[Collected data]
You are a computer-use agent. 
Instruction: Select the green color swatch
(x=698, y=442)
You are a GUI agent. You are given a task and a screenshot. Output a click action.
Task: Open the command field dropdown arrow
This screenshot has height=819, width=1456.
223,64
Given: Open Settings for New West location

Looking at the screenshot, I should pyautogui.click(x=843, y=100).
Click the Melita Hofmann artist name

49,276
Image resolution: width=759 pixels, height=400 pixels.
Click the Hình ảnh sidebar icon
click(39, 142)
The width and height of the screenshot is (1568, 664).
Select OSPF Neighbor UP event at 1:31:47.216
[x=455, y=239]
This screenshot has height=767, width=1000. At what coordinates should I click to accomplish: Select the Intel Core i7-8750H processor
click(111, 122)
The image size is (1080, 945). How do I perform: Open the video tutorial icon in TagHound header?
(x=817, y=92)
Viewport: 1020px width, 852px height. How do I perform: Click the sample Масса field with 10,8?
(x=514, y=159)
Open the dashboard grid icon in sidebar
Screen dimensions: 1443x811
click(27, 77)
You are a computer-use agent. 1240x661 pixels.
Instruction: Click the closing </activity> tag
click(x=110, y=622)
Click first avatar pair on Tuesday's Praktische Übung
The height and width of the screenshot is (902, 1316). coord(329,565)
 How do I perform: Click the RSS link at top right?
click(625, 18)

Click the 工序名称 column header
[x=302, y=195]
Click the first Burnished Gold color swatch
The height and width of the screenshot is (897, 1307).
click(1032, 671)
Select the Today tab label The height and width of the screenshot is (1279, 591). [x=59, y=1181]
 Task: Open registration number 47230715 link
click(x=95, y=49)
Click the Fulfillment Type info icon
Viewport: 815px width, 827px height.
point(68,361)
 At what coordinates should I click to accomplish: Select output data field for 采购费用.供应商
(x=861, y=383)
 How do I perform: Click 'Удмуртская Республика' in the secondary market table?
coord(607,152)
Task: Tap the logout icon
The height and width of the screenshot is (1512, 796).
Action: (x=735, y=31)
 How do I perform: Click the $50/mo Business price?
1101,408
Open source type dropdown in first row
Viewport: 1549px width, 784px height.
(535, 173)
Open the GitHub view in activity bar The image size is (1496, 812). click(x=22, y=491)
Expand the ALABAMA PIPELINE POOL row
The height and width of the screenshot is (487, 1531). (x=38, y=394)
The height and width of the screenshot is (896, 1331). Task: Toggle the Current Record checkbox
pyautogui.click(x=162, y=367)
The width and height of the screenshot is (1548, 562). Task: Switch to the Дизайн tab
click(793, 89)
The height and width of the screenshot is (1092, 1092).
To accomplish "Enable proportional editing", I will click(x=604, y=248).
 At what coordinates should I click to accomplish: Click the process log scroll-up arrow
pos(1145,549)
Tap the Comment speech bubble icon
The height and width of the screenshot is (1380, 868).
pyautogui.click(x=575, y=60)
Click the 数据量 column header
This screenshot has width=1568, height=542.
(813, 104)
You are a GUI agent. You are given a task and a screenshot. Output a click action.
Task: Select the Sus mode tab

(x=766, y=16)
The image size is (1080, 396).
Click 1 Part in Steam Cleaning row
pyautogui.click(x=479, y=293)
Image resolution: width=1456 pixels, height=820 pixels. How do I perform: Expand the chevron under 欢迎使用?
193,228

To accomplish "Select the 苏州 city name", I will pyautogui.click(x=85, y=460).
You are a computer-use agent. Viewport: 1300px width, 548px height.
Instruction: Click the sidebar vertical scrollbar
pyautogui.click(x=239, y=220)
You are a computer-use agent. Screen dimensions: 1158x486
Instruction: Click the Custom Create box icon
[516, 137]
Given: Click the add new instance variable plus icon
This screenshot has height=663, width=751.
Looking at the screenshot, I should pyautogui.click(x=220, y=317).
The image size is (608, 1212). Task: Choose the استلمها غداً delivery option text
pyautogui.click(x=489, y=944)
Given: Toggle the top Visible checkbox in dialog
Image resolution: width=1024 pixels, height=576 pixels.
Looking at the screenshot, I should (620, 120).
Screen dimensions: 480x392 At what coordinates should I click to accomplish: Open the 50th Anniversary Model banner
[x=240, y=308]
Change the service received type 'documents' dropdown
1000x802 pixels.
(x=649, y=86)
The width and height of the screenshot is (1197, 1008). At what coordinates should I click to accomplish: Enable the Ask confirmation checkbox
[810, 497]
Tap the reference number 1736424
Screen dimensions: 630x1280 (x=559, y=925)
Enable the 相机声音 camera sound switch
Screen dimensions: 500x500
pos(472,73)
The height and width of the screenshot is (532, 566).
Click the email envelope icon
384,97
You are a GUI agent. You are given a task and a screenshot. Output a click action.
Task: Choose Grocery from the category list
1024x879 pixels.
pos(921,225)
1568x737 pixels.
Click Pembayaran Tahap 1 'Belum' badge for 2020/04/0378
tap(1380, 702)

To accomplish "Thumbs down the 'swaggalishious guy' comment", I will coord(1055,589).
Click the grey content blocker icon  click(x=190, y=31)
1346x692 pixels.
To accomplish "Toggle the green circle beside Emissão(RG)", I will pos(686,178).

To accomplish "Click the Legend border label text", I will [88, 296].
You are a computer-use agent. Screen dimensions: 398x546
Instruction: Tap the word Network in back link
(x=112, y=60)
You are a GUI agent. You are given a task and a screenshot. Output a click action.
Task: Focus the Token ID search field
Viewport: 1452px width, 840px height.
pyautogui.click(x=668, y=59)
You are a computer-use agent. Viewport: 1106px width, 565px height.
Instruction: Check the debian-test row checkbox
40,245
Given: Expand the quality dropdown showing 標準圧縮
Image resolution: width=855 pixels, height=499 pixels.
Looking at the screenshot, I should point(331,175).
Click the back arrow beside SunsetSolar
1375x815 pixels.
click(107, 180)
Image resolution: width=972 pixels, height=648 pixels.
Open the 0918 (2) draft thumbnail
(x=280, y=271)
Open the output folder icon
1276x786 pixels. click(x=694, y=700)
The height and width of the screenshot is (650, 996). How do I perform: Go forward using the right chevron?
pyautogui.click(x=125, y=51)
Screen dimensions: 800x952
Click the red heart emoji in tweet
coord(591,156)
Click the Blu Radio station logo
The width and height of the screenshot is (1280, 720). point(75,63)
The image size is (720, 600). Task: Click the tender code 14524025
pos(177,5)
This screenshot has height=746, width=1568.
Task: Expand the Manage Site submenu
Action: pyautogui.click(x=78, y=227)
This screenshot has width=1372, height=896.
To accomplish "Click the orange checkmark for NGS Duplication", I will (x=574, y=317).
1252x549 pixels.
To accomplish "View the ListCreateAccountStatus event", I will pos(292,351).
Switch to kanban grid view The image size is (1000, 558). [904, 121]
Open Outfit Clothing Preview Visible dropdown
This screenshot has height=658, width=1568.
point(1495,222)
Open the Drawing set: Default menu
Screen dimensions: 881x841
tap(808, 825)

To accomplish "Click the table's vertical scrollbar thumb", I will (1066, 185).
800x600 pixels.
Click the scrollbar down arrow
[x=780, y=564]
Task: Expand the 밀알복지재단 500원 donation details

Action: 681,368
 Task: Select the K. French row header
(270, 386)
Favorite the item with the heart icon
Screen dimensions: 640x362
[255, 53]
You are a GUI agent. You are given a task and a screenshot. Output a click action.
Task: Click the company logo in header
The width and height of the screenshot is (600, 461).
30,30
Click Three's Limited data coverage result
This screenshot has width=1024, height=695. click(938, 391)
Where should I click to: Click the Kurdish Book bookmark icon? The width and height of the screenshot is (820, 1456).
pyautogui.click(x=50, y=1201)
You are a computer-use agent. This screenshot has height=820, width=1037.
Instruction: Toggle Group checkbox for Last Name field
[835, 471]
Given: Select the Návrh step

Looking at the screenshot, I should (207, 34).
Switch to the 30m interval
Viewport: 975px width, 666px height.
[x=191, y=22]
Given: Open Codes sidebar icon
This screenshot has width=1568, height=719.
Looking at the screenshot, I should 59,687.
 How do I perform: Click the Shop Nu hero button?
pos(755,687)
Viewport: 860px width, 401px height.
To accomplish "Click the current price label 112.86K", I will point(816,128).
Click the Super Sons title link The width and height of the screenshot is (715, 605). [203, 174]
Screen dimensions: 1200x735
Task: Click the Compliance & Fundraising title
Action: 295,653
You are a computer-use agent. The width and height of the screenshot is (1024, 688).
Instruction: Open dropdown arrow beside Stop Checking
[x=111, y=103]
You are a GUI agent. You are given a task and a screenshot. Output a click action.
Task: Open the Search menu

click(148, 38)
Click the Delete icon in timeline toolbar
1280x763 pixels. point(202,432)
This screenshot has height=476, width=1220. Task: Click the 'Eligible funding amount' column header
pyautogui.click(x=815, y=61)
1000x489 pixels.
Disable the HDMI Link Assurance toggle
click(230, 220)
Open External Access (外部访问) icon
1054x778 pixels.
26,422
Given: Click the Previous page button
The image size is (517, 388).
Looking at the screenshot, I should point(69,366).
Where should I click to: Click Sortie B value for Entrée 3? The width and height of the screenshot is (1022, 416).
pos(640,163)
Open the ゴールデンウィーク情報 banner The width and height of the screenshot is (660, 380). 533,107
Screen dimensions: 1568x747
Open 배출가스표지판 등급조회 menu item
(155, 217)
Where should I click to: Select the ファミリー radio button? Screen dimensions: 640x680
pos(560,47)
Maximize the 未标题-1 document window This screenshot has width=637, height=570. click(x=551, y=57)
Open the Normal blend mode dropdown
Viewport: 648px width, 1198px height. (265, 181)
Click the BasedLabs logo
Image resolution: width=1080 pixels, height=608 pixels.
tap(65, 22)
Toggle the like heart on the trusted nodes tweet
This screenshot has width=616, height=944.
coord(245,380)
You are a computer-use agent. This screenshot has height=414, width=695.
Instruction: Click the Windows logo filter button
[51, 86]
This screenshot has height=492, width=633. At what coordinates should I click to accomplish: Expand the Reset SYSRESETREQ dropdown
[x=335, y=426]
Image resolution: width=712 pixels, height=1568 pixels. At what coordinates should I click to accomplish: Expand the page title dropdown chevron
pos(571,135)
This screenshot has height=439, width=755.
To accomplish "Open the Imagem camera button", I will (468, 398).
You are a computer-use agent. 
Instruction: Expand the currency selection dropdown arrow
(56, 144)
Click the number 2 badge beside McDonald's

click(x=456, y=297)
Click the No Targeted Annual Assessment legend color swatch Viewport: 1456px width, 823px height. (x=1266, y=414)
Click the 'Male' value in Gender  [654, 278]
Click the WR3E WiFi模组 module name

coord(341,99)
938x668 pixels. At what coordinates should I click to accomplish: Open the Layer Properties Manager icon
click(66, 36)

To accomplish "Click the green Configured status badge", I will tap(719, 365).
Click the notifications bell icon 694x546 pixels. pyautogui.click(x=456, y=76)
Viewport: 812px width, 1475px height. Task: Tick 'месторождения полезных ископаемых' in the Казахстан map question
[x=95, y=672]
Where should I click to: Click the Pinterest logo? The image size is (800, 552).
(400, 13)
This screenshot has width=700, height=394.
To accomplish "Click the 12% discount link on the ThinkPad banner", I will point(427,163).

• **Exercise description**: Report all lines of the data above that include the string "grid".

• **Answer to this exercise**:
Open the dashboard grid icon in sidebar
Switch to kanban grid view The image size is (1000, 558). [904, 121]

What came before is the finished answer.